Professor Andrew Turberfield

Subject: Physics

Department: Physics

College appointment: Emeritus Fellow

Background

I studied Natural Sciences at Clare College, Cambridge and received my D.Phil. in experimental condensed matter physics from Oxford (St. John’s College). I spent four years as a Junior Research Fellow at Christ Church and two as a Stipendiary Lecturer at University College, Oxford, before being appointed to a Tutorial Fellowship at Magdalen in 1992, then to a Supernumerary Fellowship / Fellowship by Special Election. I was awarded an EPSRC Senior Fellowship and a Royal Society-Wolfson Research Merit Award, the Tabor Medal of the Institute of Physics and the Rozenberg Tulip Award.
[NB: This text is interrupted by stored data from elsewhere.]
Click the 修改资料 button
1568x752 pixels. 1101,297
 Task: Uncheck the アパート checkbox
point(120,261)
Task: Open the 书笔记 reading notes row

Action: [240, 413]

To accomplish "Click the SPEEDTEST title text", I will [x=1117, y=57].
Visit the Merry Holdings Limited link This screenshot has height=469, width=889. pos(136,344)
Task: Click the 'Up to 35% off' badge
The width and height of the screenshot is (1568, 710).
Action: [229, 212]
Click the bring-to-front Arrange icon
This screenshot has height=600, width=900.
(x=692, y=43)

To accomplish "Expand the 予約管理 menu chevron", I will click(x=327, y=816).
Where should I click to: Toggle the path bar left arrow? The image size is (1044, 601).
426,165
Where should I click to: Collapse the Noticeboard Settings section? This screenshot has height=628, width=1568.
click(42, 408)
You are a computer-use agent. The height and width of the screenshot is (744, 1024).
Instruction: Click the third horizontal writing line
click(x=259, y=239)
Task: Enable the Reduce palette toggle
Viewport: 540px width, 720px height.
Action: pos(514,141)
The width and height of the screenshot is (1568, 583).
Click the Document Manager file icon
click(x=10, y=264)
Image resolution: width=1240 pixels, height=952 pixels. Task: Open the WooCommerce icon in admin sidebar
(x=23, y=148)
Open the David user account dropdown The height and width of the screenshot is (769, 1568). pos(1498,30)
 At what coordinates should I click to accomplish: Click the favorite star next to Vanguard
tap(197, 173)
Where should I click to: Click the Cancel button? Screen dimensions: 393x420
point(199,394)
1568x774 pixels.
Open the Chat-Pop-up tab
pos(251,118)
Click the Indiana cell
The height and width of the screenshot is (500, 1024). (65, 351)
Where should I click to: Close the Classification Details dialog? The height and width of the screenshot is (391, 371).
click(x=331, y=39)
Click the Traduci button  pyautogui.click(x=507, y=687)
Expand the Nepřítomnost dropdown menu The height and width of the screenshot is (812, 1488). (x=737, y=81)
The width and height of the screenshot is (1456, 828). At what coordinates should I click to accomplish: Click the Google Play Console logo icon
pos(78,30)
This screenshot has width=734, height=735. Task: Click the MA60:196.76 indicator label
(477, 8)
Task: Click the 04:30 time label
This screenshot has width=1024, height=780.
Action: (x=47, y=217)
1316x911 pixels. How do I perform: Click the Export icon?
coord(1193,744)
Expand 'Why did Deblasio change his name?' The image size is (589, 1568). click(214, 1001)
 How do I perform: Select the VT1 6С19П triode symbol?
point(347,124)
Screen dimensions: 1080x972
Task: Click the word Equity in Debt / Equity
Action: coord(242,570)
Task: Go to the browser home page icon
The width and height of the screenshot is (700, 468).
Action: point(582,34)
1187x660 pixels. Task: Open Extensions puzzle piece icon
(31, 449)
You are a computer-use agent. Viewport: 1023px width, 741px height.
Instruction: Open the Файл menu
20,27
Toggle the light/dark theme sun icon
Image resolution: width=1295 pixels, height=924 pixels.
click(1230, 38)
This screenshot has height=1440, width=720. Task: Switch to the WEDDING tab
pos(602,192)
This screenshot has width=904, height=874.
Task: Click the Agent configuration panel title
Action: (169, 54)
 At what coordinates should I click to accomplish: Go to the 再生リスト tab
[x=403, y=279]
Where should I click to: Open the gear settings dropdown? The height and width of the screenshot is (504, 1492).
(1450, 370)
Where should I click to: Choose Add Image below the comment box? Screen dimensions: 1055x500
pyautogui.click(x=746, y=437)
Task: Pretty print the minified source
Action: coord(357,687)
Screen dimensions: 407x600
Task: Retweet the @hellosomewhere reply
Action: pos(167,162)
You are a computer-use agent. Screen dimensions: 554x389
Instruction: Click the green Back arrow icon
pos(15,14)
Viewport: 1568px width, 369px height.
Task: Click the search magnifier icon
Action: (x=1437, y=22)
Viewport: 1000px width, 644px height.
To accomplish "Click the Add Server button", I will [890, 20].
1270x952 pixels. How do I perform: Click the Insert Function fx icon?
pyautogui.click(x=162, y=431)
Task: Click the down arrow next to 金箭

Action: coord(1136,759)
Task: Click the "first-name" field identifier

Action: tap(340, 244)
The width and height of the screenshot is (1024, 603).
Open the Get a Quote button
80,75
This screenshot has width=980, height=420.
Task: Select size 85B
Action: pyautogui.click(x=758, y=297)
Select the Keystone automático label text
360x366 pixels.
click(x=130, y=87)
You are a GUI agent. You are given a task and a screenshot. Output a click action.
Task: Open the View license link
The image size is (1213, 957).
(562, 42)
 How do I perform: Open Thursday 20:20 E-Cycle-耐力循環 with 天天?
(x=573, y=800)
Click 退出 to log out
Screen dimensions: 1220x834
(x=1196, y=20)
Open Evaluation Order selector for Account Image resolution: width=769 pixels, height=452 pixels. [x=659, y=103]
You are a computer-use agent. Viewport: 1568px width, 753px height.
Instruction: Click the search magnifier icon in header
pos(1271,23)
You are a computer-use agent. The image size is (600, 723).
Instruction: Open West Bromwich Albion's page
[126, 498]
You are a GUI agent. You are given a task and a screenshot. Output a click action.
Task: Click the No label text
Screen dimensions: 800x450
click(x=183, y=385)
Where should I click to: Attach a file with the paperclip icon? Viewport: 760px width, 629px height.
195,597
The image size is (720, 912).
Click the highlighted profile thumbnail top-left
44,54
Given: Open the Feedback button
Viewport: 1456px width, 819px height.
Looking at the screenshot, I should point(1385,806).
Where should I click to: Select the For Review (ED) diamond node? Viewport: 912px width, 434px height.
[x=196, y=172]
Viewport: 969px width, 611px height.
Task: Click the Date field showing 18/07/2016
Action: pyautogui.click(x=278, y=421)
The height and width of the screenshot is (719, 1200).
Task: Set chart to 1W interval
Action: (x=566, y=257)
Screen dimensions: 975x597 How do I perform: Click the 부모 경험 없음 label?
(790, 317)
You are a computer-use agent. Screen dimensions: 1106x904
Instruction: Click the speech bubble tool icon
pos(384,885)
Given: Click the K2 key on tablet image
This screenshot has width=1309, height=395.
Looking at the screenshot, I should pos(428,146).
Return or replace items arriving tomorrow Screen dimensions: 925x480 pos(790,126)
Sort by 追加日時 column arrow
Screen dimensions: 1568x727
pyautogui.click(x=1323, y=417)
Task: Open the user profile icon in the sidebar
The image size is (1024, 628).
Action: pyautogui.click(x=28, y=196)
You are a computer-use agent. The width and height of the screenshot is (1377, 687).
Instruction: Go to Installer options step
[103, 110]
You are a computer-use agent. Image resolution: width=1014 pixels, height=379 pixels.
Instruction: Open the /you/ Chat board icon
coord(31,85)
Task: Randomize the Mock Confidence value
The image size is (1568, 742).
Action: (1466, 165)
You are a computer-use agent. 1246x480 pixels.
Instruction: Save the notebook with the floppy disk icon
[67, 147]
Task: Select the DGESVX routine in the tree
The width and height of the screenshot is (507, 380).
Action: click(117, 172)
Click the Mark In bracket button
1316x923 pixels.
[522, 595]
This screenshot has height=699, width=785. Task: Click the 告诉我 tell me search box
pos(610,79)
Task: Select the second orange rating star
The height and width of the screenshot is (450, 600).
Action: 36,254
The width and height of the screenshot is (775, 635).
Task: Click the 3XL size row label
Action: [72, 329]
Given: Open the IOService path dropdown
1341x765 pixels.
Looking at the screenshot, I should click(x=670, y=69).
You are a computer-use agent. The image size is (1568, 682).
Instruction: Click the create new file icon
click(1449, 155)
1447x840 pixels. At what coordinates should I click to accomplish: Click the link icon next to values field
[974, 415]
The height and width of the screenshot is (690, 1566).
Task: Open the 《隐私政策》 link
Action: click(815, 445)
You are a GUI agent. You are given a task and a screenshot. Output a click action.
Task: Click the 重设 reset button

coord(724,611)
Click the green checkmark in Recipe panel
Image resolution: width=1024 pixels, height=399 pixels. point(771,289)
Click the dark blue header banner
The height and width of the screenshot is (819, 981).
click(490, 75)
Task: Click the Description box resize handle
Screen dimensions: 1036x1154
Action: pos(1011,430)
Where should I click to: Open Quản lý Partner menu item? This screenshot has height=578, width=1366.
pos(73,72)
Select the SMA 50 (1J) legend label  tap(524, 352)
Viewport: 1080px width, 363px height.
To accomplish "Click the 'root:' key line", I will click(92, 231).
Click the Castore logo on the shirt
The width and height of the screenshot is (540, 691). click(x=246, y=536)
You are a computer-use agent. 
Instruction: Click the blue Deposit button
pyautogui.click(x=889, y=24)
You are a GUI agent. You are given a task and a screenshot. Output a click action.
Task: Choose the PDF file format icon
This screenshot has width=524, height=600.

I was President of the International Society for Science, Computation and Engineering in 2007-2008. I am now an Emeritus Fellow of Magdalen and an Emeritus Professor of Physics.

Research Interests

My background is in solid state physics: I used time-resolved spectroscopy to study hot carrier relaxation in quantum wells and developed new spectroscopies of correlated states of 2D electrons in the fractional quantum Hall regime. Prof. Bob Denning (Magdalen) and I developed a method to create microstructured photonic materials by 3D optical lithography: this invention was taken up by laboratories around the world. I spent a sabbatical year at Bell Laboratories in New Jersey in 1998-99 where I started to work on biomolecular self-assembly which became the focus of my interdisciplinary research group at Oxford. The information storage capacity of DNA is the key to its use in nanofabrication: by designing the base sequences of synthetic oligonucleotides (short strands of DNA) it is possible to control the interactions between them and thus the structures that they form by hybridization (base pairing). My DNA Nanostructures research group in Oxford Physics worked with colleagues in physics, biochemistry, physiology, chemistry and computer science to develop and exploit our ability to use programmed biomolecular assembly to make molecular-scale structures and machines.